REQUIRED TASK>
Copy every row below word for word, but leave the pictures out of your answer.

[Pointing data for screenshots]
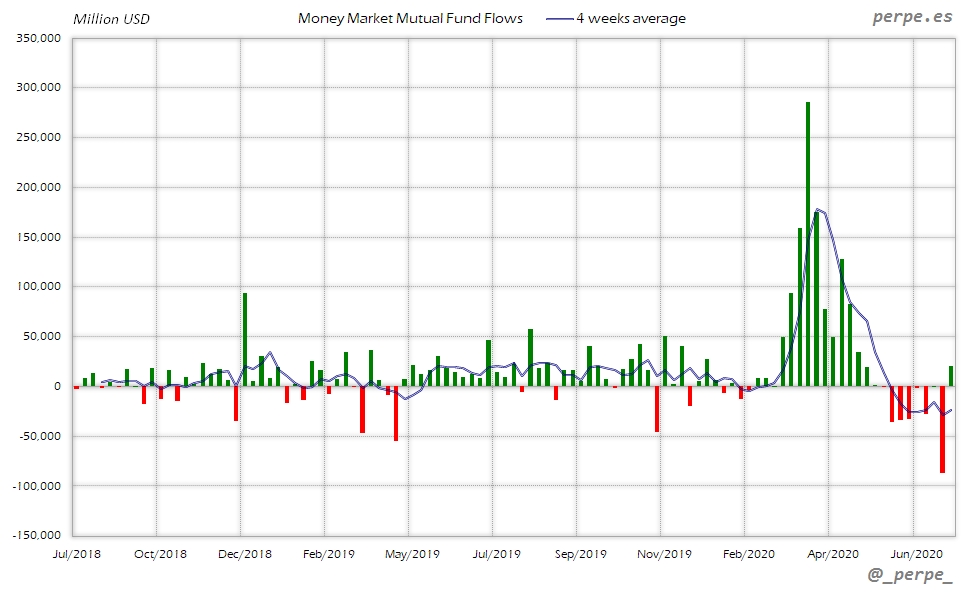
Task: Select the Nov/2019 x-axis label
Action: pos(664,553)
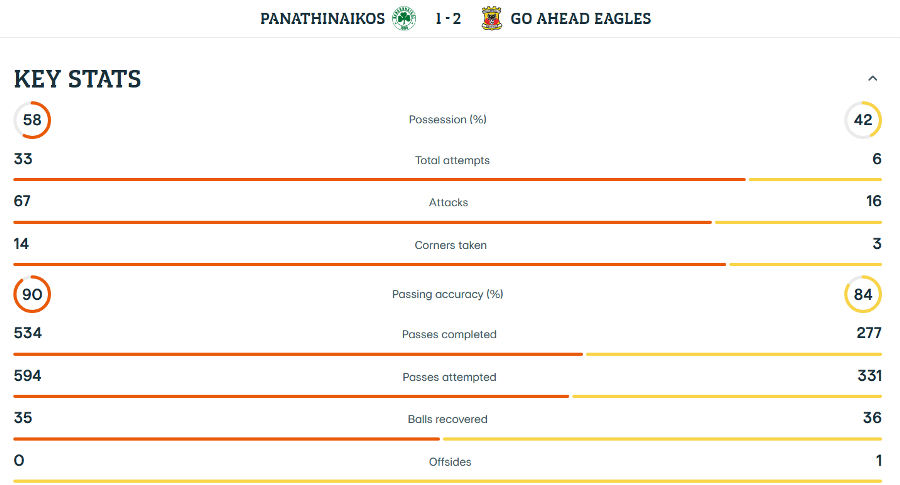
Task: Click the Go Ahead Eagles team name
Action: pyautogui.click(x=580, y=19)
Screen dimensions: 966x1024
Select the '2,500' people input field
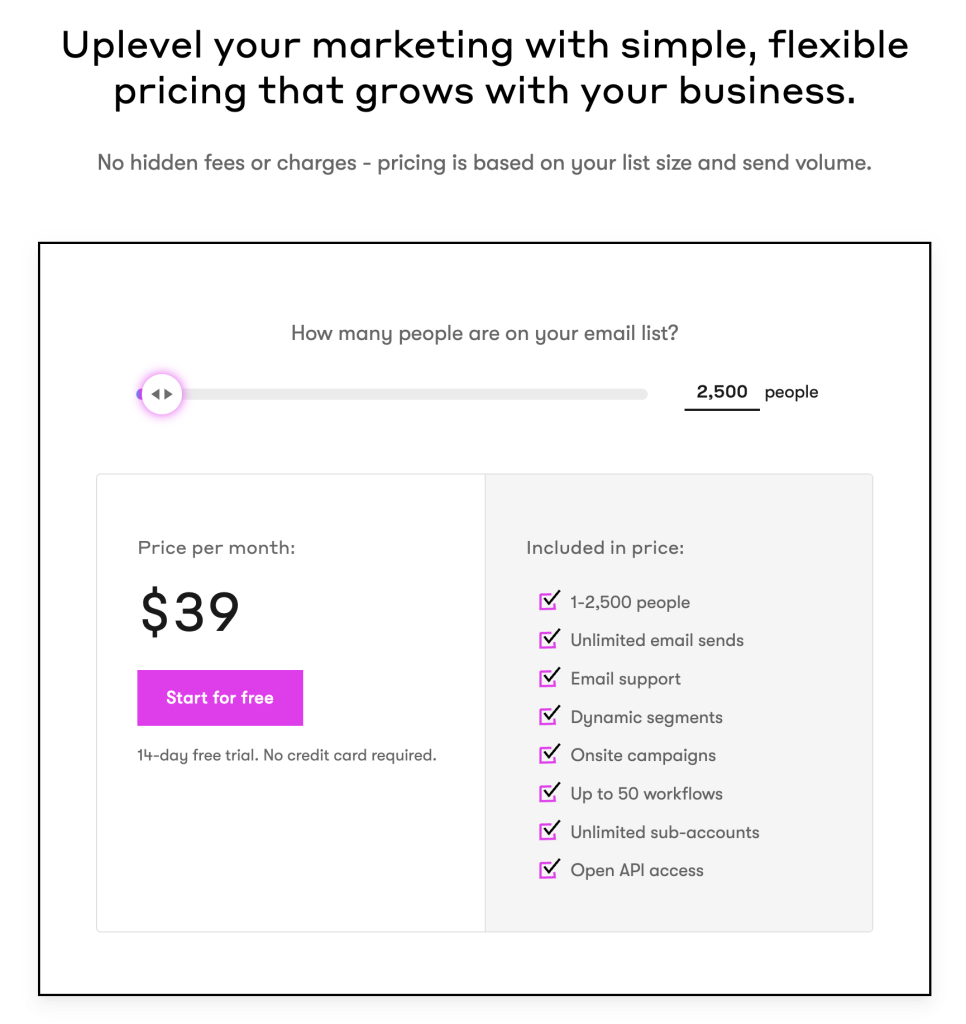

SOLUTION FOR THIS TASK>
Task: Select the Nov/2019 x-axis label
Action: pos(664,553)
Task: Click the Go Ahead Eagles team name
Action: pyautogui.click(x=580, y=19)
Screen dimensions: 966x1024
Select the '2,500' people input field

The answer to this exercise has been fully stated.